**EXERCISE INSTRUCTIONS**
Write the next part of the guest post about Sibebe beer in Swaziland, picking up after its last sentence.

**READING PASSAGE**
------------

Guest post note: As I don’t drink alcohol, I am not able to authentically speak about the beer culture here in Swaziland. In the interest of sharing as much Swazi culture as possible, fellow Peace Corps Swaziland volunteer and G14 brother Nick McDerrah wrote this guest post. Be sure to check out he and his wife’s blog here.

Sibebe is the pride of the nation, and the only respectable beer to drink on a Swazi bus or khombi. Named after a large chunk of rock near Mbabane, Sibebe is the only widely available Swazi produced beer. People may drink Castle or Hansa (two South African beers) but if you want to show pride in the beautiful country of Swaziland, grab a Sibebe. The beer is available in a variety of formats, but the proper way to enjoy this lager is through a large 660ml bottle. One of these bottles will set you back about e15, which makes it a bargain to drink local and support a Swazi enterprise. The larger bottles are also recycled and reused. It’s the beer that keeps on giving!

After interviewing others about the exact taste of Sibebe, I received responses like “it’s better than nothing,” or “tastes like piss water.” Opinions differ and obviously one beer can’t make everyone happy, but with limited beer options in country, you take what you can get. With that being said, I do believe that Sibebe is a refreshing, smooth, light beer that tastes great on a hot Swazi day. Add in a fresh squeezed lemon and you have just entered flavortown!

------------

**DATA EXCERPT**
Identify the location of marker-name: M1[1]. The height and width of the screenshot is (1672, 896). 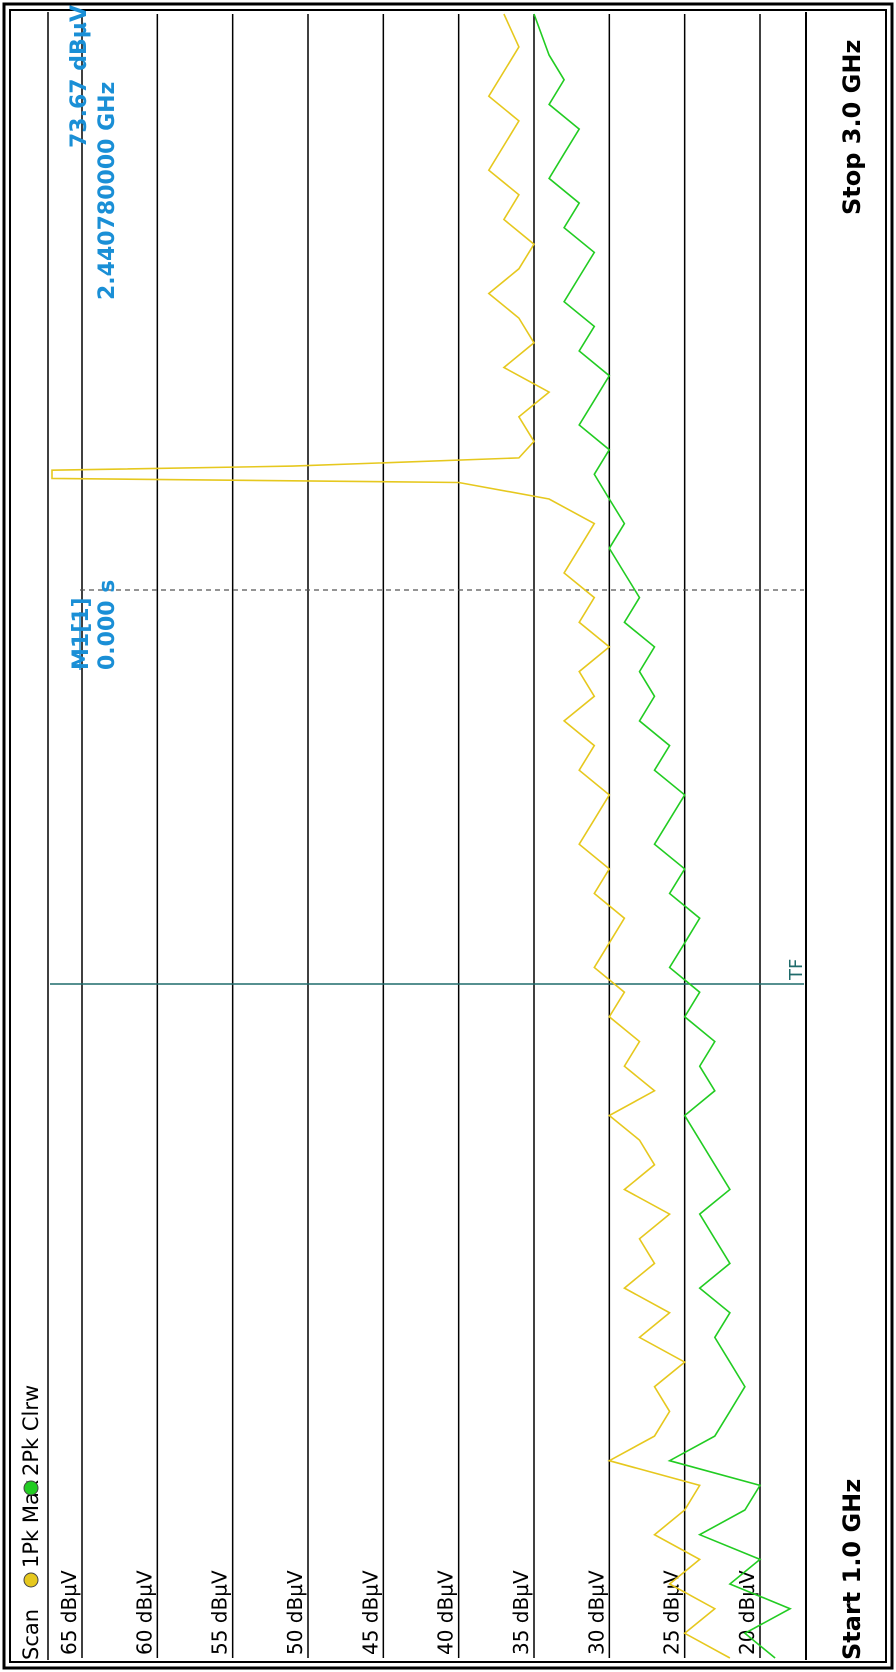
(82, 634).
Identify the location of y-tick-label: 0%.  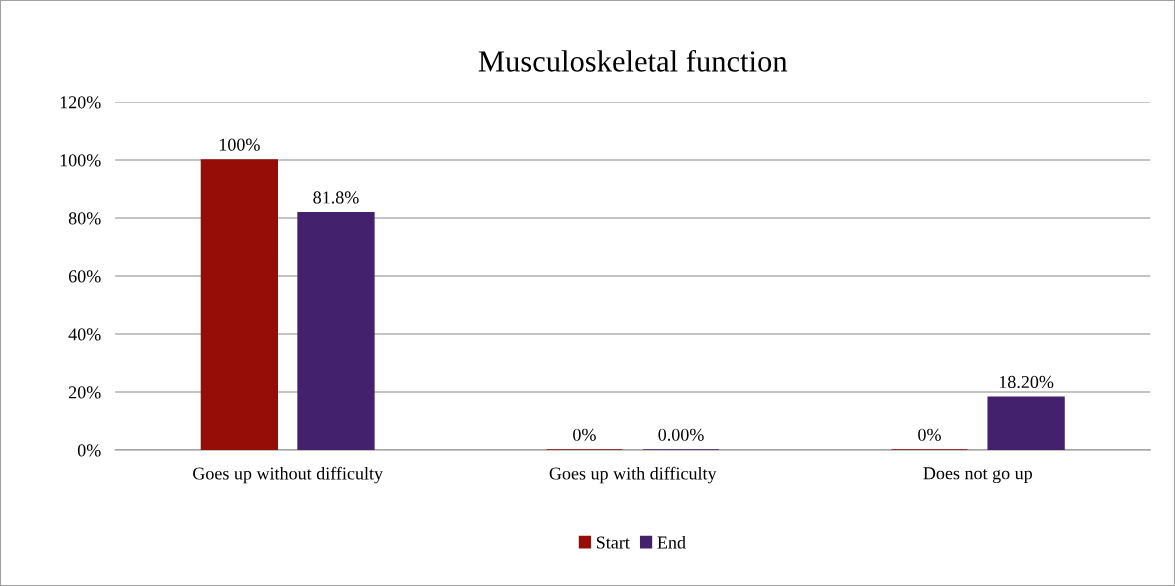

------------

**RESPONSE**
The taste is similar to PBR or Coors, but I believe it improves on these American classics. It also has an alcohol level of 4.8%, which is similar to other beers in this category. The bottle is a piece of art, with a gold wrapping around the rim and a nice drawing of Sibebe Rock on the label.

The ideal pairing for a Sibebe is a lunch of ‘chicken dust’ or any other braiied meats and pap. Bring some to share for your next braii and you will be the man/woman of the hour!

Sibebe is a uniquely Swazi beer that embodies the relaxed, fun loving nature of the people that drink it. It may not differ from many other cheap beers around the world, but you will be glad you tried this Swazi masterpiece.

Be kind to yourself.
Onward.

P.S.- Sibebe is pronounced sih-bay-bay.